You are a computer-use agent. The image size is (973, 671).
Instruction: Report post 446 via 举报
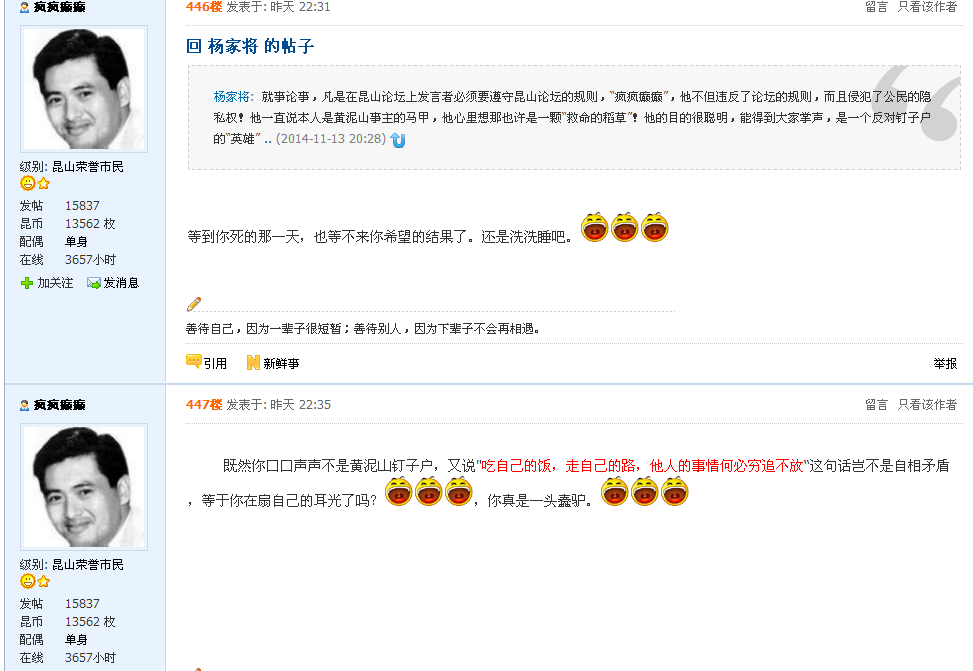pos(945,364)

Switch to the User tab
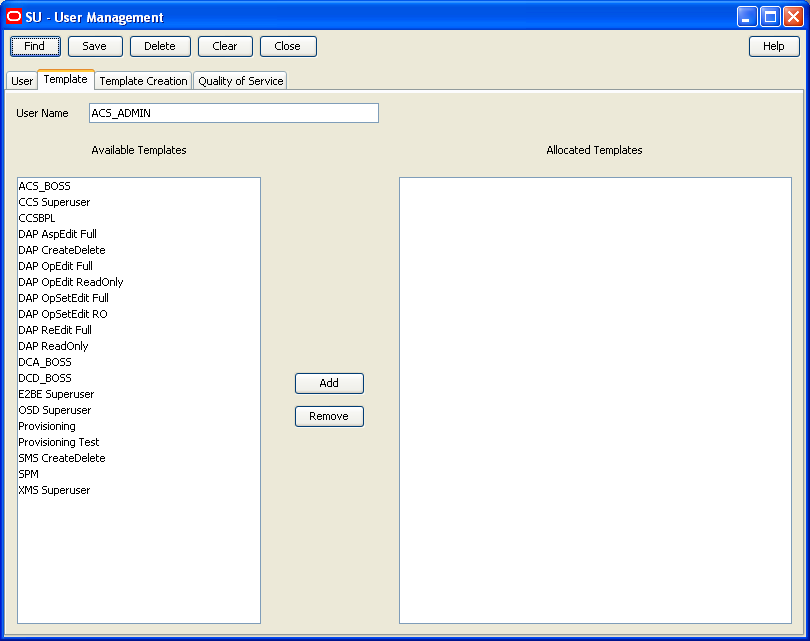click(x=21, y=80)
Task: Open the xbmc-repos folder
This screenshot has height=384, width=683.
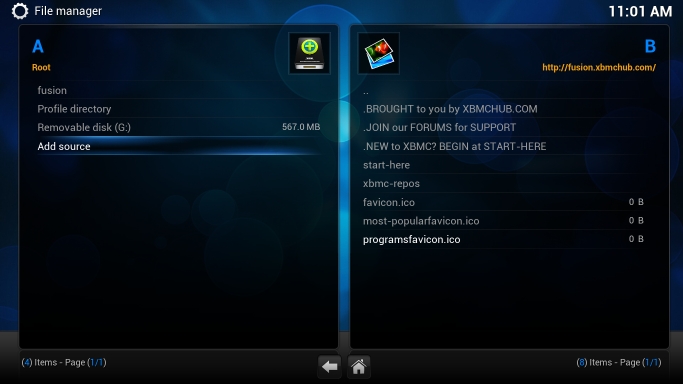Action: tap(504, 183)
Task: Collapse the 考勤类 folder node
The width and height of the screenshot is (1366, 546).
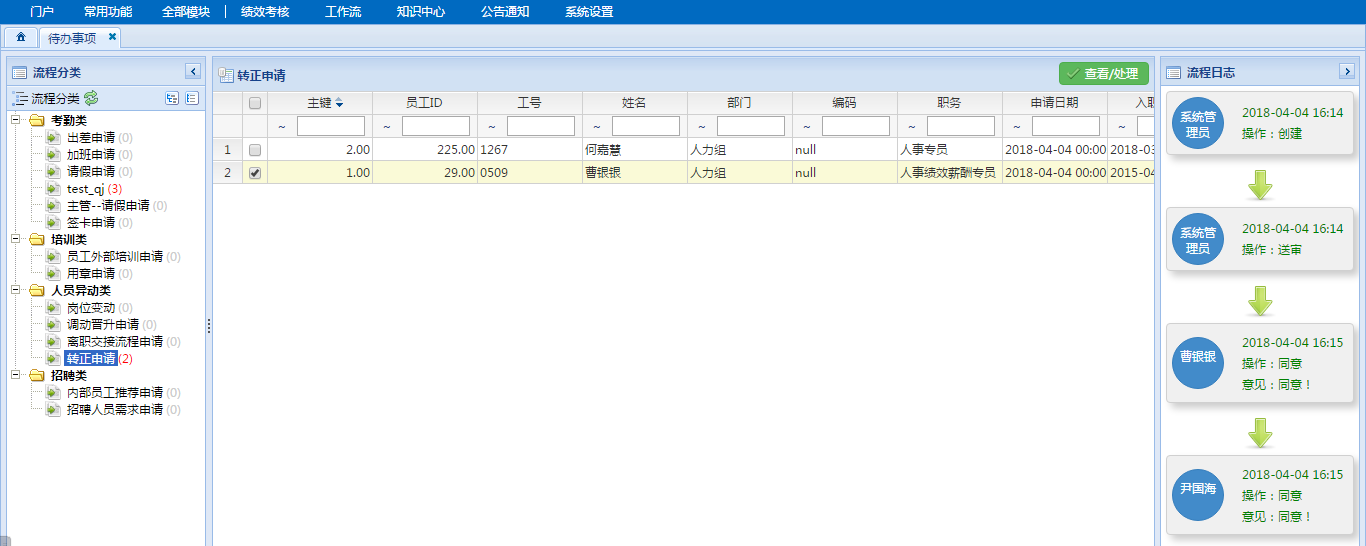Action: coord(17,120)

▶ [Exercise details]
Each record should appear again exactly as it stands, with no picture included.

▶ [Final answer]
You are a computer-use agent. The image size is (973, 671).
Instruction: Report post 446 via 举报
pos(945,364)

Switch to the User tab
click(x=21, y=80)
Task: Open the xbmc-repos folder
This screenshot has height=384, width=683.
Action: tap(504, 183)
Task: Collapse the 考勤类 folder node
The width and height of the screenshot is (1366, 546).
Action: coord(17,120)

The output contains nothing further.